**Data items:**

• • • • • • •

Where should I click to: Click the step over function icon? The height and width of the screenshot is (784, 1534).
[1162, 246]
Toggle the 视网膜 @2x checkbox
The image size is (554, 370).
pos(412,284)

• • • • • • •

Copy the data above line by line, keeping every character unchanged.

**SOLUTION TO THE EXERCISE:**
Where should I click to: Click the step over function icon? The height and width of the screenshot is (784, 1534).
[1162, 246]
Toggle the 视网膜 @2x checkbox
The image size is (554, 370).
pos(412,284)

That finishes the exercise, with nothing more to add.